**Task details**
Below are some entries. Copy each line that holds the string "target".
==========
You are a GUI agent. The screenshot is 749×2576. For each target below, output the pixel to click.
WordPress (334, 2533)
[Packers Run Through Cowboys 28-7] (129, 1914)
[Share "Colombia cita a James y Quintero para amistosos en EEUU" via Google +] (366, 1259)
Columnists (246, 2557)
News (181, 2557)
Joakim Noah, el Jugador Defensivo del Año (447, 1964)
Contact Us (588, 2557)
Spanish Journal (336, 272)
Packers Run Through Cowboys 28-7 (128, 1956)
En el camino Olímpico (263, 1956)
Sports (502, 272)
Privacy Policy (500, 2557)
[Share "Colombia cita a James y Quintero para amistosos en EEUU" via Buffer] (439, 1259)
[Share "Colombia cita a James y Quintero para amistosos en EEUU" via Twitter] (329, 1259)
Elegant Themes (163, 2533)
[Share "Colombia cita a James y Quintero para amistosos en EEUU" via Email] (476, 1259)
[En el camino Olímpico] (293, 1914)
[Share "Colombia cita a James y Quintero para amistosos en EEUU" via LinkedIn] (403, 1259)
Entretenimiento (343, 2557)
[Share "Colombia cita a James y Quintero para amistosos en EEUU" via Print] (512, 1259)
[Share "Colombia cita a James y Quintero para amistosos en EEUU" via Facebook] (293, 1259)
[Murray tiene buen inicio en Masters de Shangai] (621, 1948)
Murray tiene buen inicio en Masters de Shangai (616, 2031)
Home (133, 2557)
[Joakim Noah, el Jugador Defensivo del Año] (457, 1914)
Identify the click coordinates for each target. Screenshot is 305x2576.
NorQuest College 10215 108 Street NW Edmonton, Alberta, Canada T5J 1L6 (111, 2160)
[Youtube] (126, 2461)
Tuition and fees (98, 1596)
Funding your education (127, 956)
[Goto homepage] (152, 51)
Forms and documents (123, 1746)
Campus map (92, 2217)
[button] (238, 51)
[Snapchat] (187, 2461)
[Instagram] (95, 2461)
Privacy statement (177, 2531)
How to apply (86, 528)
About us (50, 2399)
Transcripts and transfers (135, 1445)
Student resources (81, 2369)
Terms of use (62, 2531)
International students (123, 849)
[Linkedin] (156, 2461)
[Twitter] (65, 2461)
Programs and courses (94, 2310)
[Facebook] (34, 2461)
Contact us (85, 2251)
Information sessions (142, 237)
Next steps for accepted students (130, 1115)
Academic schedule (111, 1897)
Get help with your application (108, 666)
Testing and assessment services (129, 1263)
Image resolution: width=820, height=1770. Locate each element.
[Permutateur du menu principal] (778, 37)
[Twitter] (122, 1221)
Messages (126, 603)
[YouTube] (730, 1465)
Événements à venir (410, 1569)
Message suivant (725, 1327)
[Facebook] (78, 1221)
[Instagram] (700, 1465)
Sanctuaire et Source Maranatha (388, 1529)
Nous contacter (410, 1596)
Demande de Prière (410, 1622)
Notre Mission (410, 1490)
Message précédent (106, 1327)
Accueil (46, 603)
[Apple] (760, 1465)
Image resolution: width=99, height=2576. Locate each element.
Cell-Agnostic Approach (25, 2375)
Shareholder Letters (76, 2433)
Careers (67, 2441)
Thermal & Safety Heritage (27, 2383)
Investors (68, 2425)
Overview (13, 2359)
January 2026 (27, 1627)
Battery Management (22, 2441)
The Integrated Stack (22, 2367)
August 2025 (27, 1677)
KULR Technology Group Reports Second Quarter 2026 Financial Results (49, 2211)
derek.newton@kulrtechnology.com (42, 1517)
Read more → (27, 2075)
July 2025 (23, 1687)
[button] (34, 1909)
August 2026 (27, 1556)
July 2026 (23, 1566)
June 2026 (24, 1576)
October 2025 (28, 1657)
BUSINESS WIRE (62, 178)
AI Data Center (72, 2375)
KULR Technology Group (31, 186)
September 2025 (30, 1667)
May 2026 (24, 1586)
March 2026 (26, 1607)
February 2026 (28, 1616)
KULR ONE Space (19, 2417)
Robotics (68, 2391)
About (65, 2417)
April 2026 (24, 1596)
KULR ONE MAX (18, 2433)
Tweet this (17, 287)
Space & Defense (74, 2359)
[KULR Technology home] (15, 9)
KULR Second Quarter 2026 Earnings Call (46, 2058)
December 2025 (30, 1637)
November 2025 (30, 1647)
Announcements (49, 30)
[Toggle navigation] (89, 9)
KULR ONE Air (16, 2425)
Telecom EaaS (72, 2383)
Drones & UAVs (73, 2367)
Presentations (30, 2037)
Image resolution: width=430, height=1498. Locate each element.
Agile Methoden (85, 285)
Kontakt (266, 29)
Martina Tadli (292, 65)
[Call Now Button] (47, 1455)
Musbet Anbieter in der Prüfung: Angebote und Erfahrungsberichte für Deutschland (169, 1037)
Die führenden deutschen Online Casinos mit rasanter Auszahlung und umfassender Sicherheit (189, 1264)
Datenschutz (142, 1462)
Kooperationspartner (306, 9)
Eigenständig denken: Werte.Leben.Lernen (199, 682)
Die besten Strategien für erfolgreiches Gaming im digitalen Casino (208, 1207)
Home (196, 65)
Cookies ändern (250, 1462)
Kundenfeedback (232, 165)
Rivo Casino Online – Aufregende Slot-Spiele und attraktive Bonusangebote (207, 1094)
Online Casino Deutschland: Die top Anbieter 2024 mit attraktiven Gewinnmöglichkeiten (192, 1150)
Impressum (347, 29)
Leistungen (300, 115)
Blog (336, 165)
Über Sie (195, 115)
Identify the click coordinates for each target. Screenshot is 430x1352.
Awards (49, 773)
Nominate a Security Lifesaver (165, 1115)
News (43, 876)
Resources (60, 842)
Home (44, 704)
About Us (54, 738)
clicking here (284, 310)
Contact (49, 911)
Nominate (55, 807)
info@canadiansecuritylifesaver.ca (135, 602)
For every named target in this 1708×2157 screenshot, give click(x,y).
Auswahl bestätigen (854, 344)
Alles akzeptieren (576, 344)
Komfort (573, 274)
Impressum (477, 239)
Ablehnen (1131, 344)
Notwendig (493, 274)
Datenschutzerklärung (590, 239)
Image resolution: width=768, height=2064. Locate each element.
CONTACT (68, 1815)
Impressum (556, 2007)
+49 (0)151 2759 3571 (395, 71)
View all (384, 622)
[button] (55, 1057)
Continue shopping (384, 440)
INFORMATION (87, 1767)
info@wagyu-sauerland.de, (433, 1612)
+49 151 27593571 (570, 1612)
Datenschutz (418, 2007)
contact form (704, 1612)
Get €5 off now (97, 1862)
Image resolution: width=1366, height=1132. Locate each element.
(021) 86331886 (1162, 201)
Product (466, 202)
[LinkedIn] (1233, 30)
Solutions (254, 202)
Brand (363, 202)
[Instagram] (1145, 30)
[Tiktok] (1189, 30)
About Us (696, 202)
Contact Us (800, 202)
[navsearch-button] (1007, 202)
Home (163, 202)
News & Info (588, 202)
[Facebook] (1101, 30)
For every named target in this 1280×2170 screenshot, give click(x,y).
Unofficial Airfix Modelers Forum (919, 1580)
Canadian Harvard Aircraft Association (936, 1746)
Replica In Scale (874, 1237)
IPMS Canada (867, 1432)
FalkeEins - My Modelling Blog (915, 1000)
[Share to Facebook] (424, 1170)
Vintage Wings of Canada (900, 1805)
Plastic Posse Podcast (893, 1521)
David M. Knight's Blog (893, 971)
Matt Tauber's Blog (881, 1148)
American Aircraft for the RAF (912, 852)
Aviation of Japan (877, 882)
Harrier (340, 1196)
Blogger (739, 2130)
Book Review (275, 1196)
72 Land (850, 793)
==========
**Solution to the exercise**
You are a GUI agent. The screenshot is 749×2576. For each target below, output the pixel to click.
Identify the click coordinates for each target. Screenshot is 305x2576.
Identify the click coordinates for each target. Screenshot is 430x1352.
For every named target in this 1708×2157 screenshot, give click(x,y).
For every named target in this 1280×2170 screenshot, give click(x,y).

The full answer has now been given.